## Exercise description
Could you filter the records below and keep only the lines with the word "will"?

## Exercise material
################

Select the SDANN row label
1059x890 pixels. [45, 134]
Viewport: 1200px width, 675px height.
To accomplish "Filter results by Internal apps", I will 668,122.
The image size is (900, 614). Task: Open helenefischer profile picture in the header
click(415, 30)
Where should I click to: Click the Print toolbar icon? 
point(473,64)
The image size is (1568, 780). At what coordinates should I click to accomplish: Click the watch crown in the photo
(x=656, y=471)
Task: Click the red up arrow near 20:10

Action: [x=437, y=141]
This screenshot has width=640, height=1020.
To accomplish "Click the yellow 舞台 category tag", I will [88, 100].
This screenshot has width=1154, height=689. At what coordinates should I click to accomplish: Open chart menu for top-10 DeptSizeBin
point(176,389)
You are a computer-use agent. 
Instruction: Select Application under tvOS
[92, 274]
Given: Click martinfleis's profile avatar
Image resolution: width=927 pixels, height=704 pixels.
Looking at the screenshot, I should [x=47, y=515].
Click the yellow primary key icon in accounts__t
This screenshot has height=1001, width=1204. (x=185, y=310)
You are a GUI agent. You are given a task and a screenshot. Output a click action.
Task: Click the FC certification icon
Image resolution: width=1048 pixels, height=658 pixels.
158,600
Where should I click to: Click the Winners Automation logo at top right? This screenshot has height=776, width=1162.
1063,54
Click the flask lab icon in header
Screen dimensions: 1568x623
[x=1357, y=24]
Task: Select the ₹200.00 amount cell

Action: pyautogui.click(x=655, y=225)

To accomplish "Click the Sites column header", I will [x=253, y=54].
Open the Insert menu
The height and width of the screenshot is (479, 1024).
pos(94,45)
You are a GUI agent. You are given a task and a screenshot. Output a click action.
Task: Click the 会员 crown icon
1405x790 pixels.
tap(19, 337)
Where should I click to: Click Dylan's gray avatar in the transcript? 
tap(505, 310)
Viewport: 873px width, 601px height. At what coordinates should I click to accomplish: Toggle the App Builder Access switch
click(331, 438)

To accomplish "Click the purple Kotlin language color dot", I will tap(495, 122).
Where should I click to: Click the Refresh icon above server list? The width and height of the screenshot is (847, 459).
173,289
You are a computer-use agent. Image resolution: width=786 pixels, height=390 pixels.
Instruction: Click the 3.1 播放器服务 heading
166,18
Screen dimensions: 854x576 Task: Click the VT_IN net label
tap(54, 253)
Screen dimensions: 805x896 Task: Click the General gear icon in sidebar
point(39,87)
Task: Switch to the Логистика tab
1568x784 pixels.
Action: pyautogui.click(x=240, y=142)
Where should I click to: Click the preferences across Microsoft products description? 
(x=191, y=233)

################

## Solution
To accomplish "Filter results by Internal apps", I will 668,122.
To accomplish "Click the yellow 舞台 category tag", I will [88, 100].
To accomplish "Click the Sites column header", I will [x=253, y=54].
To accomplish "Click the purple Kotlin language color dot", I will tap(495, 122).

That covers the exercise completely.